Ensemble Offspring is dedicated to performing new work.Credit: Christopher Hayles
“One of the questions I wanted to answer with this piece is, how do I bring this arc of reality TV with its ups and downs and its tropes and its silliness and its seriousness into instrumental music?” says Wolf.
“These are forms that don’t normally go together – I wonder if there are ways that I can explore how they’re different and how they’re similar and find those connections.”
The composition was funded by the ensemble’s Noisy Women Commission for women and non-binary Australian composers. Worth $4000, the commission includes mentorship and development workshops and culminates with a public performance.
“Ensemble Offspring really are leading the way in terms of championing music by under-represented composers in Australia,” says Wolf. “They’ve really demonstrated their commitment to diversity in Australian music.”
Wolf with Ensemble Offspring musician Lamorna Nightingale, collaborator Freya Schack-Arnott and artistic director Claire Edwardes.Credit: Peter Rae
Wolf copied the structure of a Bachelor season for the 10-minute work. She started by watching past seasons and reading recaps before writing potential scenes. Then she played with the scripts, rewriting them as Shakespearean sonnets or in the style of Plato. Only then did she start to think about the music.
“I had way too much fun writing the piece,” she says. “The process was figuring out which parts I could translate into music and have them be really clear, and which parts needed text, then paring back the text and building up the music so that they would complement each other.”
Expect the musical equivalent to the sweeping panoramas of the mansion; the characters we recognise, including sweethearts, villains and underdogs; the dramatic cocktail party fights; and the declarations of love of the final rose ceremony.
A classic Bachelor moment: the final rose ceremony.Credit: Ten News
“I chose scenes that seemed like the most iconic or cliche parts of a typical season and the things that we might be most familiar with if we’ve seen the show,” says Wolf.
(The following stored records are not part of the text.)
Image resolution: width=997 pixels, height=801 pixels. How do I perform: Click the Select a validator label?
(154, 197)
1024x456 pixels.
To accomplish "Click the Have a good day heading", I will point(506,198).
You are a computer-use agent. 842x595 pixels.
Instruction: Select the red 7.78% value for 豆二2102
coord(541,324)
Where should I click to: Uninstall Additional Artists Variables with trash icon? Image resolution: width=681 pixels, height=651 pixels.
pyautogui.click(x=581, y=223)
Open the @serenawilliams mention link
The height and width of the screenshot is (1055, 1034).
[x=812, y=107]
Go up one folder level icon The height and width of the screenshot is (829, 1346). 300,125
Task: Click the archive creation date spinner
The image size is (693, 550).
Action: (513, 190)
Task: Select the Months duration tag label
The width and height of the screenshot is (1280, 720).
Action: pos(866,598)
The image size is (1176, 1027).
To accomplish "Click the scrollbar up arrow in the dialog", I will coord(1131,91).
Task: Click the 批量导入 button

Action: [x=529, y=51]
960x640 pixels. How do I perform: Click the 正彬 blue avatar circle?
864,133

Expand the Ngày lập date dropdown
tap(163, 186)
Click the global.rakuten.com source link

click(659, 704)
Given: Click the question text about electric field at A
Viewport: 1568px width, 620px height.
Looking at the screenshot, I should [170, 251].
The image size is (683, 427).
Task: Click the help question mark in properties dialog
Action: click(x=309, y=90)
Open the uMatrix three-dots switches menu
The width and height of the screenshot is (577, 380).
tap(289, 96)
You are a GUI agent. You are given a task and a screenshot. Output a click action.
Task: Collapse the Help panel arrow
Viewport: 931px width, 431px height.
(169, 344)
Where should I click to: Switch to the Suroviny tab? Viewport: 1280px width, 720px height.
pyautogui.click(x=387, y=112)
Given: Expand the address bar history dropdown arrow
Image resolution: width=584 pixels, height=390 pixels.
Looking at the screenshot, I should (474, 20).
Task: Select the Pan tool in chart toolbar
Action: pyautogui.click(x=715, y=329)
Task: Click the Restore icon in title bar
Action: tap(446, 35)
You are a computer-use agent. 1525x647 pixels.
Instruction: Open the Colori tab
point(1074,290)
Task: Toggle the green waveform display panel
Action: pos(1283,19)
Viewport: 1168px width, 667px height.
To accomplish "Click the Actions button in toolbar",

The “instrumental voice” of the Bachelor is the bass clarinet, as played by Jason Noble. “[It’s] something low and resonant, that cuts through.”
The decision to make a song about The Bachelor dove-tailed with a change in Wolf’s creative practice. Previously, the young composer had been known for work about serious subjects, including violence against women. When she arrived at Yale in August 2019, she was determined to prove that she was good enough to be there, but struggled with writers’ block.
“I was suffering a lot from imposter syndrome,” she says. “I was tying myself in knots trying to write music.”
She found inspiration in a class on radio history, where, for an assignment, she produced her own radio program, a satirical health and wellness show called Ambient Dreams for Sleep-Deprived Teens. When she showed it to her composition teacher, he encouraged her to draw more upon humour and playfulness in her music.
“It was a bit like a light bulb went off,” she says. “Up until then, I had thought of myself as being a bit more of a serious composer.”
Wolf is passionate about bringing new audiences into the rarefied world of classical music. Writing a song about The Bachelor is one way to do that.
“What we [composers] do is very niche and a little bit weird,” she says. “To the average person, if they think ‘composer’, they tend to think of a lot of dead white guys like Mozart and Beethoven. It can be hard to mentally bridge the gap between those composers and composers who are living today.
“[This composition is] a way of bringing my very niche, weird practice more into the here and now.”
Still Life with Avalanche is at Opera House Utzon Room on August 26.